Activity of acyclic halogenated tubercidin analogs against human cytomegalovirus and in uninfected cells

Abstract

Novel acyclic halogenated tubercidins (4-amino-5-halo-7-[(2-hydroxyethoxy)-methyl]pyrrolo[2,3-d]pyrimidines) were examined for their ability to inhibit human cytomegalovirus (HCMV) in yield reduction assays. 5-Bromo acyclic tubercidin (compound 102) was a more potent inhibitor of virus replication than the chloro- and iodo-substituted analogs (compounds 100 and 104). At a 100 [mu]M concentration, the bromo and chloro compounds were more potent than acyclovir but not ganciclovir. Virus titers were reduced more than 99% by compounds 102 and 104 whereas compound 100 and the equally potent acyclovir reduced titers by only 90%. Quantitation of viral DNA by DNA hybridization demonstrated strong inhibition of HCMV DNA synthesis by these compounds. The most potent inhibitor, compound 102, had a 50% inhibitory (I50) concentration (1.6 [mu]M) comparable to that of ganciclovir (1.8 [mu]M).
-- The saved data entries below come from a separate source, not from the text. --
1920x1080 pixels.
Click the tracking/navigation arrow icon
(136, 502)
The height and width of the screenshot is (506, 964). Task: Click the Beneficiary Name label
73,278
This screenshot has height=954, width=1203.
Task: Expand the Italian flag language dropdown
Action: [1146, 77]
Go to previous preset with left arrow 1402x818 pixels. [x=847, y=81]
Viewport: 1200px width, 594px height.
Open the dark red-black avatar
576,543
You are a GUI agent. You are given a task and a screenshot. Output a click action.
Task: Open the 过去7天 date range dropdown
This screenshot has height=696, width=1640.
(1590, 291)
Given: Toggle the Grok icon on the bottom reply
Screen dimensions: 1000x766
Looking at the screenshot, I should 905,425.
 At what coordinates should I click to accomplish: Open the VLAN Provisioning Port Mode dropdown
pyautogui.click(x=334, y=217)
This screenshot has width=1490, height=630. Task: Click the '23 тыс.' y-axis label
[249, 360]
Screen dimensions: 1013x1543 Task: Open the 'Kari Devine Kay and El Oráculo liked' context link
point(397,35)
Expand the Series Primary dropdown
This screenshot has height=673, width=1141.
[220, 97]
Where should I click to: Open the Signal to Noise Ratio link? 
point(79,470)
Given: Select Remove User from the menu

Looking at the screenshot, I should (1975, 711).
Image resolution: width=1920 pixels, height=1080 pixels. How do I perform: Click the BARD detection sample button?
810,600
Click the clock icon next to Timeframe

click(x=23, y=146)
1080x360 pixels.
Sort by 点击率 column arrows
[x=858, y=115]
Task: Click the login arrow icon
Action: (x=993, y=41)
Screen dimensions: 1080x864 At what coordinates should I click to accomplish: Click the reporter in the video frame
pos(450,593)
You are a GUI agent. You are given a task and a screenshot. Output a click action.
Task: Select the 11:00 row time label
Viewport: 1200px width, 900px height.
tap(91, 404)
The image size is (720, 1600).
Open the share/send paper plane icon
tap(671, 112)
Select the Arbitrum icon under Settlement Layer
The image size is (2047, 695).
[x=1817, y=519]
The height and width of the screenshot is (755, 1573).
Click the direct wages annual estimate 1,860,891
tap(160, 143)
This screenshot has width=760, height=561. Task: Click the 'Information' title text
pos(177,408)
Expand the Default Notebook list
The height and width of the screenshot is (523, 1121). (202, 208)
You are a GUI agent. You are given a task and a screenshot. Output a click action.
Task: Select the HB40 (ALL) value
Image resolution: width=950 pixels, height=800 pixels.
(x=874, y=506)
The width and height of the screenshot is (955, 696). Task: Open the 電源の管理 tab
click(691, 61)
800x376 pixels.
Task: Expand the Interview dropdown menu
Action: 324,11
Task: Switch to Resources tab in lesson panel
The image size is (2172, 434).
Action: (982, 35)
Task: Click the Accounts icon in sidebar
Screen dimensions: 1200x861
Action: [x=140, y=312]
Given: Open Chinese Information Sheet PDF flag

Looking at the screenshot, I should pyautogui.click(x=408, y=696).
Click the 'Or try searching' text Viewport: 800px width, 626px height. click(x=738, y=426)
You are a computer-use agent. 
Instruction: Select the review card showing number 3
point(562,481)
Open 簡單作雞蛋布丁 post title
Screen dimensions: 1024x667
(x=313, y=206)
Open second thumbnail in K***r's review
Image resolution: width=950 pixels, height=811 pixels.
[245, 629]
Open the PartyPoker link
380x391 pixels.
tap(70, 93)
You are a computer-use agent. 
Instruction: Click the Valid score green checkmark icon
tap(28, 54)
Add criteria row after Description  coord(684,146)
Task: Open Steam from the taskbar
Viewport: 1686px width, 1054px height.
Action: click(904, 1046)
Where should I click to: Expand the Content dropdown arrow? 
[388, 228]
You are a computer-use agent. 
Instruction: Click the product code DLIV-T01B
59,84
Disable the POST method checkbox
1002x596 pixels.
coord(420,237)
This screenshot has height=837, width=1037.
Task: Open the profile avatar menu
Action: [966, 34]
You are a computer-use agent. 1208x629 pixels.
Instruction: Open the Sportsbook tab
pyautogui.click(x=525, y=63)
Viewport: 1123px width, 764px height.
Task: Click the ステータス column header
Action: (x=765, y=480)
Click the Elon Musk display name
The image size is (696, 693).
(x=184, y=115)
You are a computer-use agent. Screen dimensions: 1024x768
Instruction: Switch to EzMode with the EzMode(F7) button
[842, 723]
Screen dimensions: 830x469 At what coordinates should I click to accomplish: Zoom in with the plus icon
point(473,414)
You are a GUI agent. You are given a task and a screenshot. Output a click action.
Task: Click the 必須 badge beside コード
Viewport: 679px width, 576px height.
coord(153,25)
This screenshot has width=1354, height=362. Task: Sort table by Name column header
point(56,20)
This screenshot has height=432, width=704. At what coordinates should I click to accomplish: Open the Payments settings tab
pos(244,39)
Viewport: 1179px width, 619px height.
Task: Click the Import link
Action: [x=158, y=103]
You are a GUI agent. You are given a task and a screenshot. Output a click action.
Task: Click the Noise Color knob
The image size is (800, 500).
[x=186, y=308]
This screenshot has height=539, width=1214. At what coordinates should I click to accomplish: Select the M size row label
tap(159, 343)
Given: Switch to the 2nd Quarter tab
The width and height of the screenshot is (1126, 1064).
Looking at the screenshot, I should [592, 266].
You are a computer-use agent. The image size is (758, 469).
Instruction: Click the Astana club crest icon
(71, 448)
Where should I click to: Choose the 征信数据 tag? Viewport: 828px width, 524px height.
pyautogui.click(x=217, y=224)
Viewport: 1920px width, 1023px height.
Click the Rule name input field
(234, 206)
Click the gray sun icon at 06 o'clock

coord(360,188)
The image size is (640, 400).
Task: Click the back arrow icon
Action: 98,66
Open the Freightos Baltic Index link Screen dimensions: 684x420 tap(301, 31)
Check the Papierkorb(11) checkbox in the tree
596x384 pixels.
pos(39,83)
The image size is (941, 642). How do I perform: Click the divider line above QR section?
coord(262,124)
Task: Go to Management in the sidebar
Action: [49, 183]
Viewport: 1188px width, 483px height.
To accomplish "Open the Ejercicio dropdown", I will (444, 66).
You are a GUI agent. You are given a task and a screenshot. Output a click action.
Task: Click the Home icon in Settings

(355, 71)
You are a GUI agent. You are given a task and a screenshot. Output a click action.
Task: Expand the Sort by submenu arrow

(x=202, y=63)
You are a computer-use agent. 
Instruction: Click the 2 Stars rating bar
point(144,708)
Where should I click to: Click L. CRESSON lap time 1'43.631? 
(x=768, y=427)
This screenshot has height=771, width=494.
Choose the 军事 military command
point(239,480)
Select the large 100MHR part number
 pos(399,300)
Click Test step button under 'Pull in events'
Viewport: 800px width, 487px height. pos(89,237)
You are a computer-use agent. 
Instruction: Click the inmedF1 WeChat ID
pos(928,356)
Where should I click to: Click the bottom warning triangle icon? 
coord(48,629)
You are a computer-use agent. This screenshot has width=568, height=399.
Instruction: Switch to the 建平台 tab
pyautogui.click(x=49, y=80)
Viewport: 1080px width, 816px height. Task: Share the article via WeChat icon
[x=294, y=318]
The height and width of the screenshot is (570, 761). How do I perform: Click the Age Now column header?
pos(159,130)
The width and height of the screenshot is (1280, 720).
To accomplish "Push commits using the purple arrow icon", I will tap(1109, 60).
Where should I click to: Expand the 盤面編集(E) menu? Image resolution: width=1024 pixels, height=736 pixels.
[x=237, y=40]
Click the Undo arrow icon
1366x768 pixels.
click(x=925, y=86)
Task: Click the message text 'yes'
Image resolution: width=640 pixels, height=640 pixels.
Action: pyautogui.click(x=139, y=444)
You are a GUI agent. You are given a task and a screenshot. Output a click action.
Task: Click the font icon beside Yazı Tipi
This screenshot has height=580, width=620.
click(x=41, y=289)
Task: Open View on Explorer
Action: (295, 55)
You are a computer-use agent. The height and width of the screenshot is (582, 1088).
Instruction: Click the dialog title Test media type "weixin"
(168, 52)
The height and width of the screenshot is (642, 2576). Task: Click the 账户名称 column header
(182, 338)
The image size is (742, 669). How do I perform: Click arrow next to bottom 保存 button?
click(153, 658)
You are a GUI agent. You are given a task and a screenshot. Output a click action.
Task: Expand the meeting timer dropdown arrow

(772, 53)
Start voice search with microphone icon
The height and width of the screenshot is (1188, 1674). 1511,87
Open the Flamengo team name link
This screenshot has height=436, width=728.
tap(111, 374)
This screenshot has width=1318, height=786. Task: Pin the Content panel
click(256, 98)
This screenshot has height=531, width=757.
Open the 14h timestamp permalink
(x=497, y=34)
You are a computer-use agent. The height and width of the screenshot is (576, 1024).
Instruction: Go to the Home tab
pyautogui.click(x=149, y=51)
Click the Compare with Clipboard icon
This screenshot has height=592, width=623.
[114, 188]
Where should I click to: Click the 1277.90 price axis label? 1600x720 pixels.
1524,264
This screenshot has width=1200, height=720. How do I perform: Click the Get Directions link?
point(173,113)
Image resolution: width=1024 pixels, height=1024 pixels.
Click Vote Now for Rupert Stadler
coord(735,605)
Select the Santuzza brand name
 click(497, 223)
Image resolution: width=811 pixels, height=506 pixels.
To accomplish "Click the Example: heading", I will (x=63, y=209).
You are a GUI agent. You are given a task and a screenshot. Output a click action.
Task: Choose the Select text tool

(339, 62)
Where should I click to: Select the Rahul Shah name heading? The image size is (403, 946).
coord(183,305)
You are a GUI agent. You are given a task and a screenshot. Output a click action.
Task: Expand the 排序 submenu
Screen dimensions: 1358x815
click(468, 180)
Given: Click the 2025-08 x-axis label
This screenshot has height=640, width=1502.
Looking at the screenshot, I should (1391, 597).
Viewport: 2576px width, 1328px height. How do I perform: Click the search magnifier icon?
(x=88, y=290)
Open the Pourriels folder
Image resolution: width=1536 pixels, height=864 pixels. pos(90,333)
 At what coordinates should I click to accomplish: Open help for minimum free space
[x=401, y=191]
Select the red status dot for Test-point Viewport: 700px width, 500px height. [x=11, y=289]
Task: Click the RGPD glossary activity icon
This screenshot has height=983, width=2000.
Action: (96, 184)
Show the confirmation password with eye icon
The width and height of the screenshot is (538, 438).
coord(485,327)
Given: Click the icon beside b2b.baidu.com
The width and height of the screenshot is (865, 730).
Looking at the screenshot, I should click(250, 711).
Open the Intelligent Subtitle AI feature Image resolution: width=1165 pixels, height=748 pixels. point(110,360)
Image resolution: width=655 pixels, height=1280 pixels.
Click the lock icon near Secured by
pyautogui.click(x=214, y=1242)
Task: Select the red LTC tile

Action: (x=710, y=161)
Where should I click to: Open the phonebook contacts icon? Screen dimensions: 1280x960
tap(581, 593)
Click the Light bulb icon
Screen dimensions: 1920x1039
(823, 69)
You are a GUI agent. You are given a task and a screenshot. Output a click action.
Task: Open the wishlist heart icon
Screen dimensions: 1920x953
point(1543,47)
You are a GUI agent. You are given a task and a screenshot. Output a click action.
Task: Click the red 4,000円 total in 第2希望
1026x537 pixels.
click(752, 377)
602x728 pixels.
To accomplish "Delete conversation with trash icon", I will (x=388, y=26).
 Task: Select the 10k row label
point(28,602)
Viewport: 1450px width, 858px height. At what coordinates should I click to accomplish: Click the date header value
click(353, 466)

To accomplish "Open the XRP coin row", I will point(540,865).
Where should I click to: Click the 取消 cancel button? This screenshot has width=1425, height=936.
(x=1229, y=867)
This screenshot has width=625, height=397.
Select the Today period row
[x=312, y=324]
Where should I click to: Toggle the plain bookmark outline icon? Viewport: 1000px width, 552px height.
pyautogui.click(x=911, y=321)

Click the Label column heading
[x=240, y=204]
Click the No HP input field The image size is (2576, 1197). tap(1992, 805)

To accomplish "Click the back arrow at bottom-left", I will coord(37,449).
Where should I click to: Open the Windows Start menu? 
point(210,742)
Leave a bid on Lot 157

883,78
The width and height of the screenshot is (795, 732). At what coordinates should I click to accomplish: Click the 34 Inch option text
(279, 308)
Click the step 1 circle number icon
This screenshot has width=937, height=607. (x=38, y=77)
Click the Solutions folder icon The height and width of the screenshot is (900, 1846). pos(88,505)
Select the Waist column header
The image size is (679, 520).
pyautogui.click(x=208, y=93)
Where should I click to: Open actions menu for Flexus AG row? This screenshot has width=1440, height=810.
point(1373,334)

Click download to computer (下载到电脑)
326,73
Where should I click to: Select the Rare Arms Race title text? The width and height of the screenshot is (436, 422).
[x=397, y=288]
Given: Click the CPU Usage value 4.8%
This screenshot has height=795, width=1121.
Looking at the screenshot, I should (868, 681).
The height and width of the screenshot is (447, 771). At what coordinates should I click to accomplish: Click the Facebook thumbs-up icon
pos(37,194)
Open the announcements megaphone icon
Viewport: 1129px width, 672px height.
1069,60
Cytotoxicity in uninfected human cells was evaluated and revealed the following: cell growth rates slowed markedly in the presence of 10 [mu]M compound 102 whereas the same concentration of compounds 100 and 104 led to only a slight prolongation of population doubling time; these compounds inhibited cellular DNA synthesis but not RNA or protein synthesis, as measured by incorporation of radiolabeled precursors into acid-precipitable macromolecules; flow cytometry indicated that compound 102 was a mid-S phase blocker, and adenosine antagonized the inhibition of [3H]dThd incorporation by compound 102. Together, these results demonstrate that compound 102 is a potent and selective inhibitor of viral and cellular DNA synthesis and that acyclic halogenated pyrrolopyrimidine nucleosides may have therapeutic potential.